Document text:
As one feature of the invention, the device can be arranged such that applications running on the device are arranged to control the power management functionality. In particular, the applications are arranged to access a power management system of the device.
In one arrangement, the device is arranged to control the power management functionality in relation to power-dependent display characteristics of each of the displayed images. Examples of such power-dependent display characteristics can comprise brightness, contrast and period between sleep mode during which the required image is not displayed.
Advantageously, access for the said applications to the power management functionality can be achieved by way of an Application Program Interface (API). In this manner, the said interface is arranged to be exposed to an application running on the device.
In one particular embodiment, the applications can be arranged to be created within a Software Development Kit (SDK) having the relevant Application Program Interfaces exposed.
According to a further feature of the present invention, the device includes user interface means allowing for the programming of threshold levels of power dependent display characteristics within the power management functionality. In particular, the user-interface can allow for variation of the said threshold levels in an application-dependent manner. The power management functionality can then advantageously operate within ranges set by the user and which can differ dependent upon the particular display-requirements of an application.
As will be appreciated, the electronic device comprises a multi-display device. However, the multiple display can be provided on respective multiple screens or, functionally, a single screen can be divided as appropriate to provide for quite discrete displays each having their own respective power management.
Of course, any screen, or screens, providing the displays can include touch functionality serving to represent a user interface for the device.
The present invention is relevant to any form of electronic device offering separate displays whether or not a mobile device and whether or not relying upon an on-board battery power supply, or a connected mains power supply.
The invention is relevant to small computing devices and communications devices and media players represent examples of electronic devices to which the present invention is particularly relevant.
According to another aspect of the present invention there is provided a method of power management for an electronic device having a first surface area offering a first display and a second surface area offering a second display, the device being arranged to display different images on the first and second displays, and the method including the step of providing power management to the first and second displays independently of each other and while both the first and second displays are displaying the said different images.
The advantageous further features of the electronic device discussed above likewise have relevance to the present invention as embodied in such a method as defined immediately above.

Provided records:
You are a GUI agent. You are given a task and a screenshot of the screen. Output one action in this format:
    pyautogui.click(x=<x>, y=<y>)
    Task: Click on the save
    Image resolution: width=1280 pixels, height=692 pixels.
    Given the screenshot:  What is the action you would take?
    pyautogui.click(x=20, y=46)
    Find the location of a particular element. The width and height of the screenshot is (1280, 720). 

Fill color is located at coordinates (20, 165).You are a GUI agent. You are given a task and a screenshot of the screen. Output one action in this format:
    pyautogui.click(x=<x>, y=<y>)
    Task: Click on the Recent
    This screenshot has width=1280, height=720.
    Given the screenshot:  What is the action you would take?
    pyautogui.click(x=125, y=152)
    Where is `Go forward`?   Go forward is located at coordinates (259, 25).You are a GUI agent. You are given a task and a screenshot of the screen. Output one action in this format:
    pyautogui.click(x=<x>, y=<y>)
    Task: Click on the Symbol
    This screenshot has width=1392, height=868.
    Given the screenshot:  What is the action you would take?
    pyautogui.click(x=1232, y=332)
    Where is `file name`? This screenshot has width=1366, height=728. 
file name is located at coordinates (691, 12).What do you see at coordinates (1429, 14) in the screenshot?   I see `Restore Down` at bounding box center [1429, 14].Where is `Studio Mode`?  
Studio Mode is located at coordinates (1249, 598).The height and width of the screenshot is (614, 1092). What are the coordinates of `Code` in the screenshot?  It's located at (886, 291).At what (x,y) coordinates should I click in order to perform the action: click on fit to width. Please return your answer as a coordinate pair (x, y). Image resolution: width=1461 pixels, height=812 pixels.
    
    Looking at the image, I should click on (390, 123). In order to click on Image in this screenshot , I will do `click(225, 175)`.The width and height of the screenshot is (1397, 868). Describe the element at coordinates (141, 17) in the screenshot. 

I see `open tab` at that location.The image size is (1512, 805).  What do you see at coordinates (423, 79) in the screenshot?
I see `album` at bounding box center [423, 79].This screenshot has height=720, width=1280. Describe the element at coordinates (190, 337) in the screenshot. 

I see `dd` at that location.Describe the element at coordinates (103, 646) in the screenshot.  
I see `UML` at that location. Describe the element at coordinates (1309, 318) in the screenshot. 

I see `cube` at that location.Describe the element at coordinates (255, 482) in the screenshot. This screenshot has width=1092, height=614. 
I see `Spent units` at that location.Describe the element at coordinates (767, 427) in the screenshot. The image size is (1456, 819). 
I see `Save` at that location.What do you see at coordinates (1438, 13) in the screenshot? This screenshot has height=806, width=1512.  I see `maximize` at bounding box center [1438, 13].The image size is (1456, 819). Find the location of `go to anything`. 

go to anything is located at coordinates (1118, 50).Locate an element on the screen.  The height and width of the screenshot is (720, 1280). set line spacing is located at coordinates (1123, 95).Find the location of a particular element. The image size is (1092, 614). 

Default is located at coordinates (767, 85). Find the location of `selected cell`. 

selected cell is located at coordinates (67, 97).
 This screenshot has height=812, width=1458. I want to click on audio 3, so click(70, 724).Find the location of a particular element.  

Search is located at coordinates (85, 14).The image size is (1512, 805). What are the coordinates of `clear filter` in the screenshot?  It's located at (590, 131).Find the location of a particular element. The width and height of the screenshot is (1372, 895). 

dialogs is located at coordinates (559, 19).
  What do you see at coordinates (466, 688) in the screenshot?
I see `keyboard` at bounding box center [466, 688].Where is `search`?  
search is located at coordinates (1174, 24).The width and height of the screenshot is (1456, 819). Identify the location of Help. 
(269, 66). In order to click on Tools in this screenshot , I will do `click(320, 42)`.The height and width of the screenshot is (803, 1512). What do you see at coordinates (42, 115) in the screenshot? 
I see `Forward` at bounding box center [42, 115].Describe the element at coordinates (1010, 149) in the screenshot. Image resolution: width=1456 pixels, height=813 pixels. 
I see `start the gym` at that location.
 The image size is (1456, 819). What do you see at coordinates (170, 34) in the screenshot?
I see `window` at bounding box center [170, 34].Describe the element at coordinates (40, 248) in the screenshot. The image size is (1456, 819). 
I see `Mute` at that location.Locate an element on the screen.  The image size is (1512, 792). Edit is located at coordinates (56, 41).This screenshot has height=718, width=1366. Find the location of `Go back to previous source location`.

Objectives:
1) According to the power management text, what interface gives applications access to the power management functionality?
2) Using the power management text, explain why the user interface lets threshold levels of power-dependent display characteristics vary from one application to another.

Full answers:
1) An Application Program Interface (API).

2) Varying the threshold levels by application lets the power management functionality operate within ranges the user sets. Those ranges can then differ according to the particular display requirements of each application.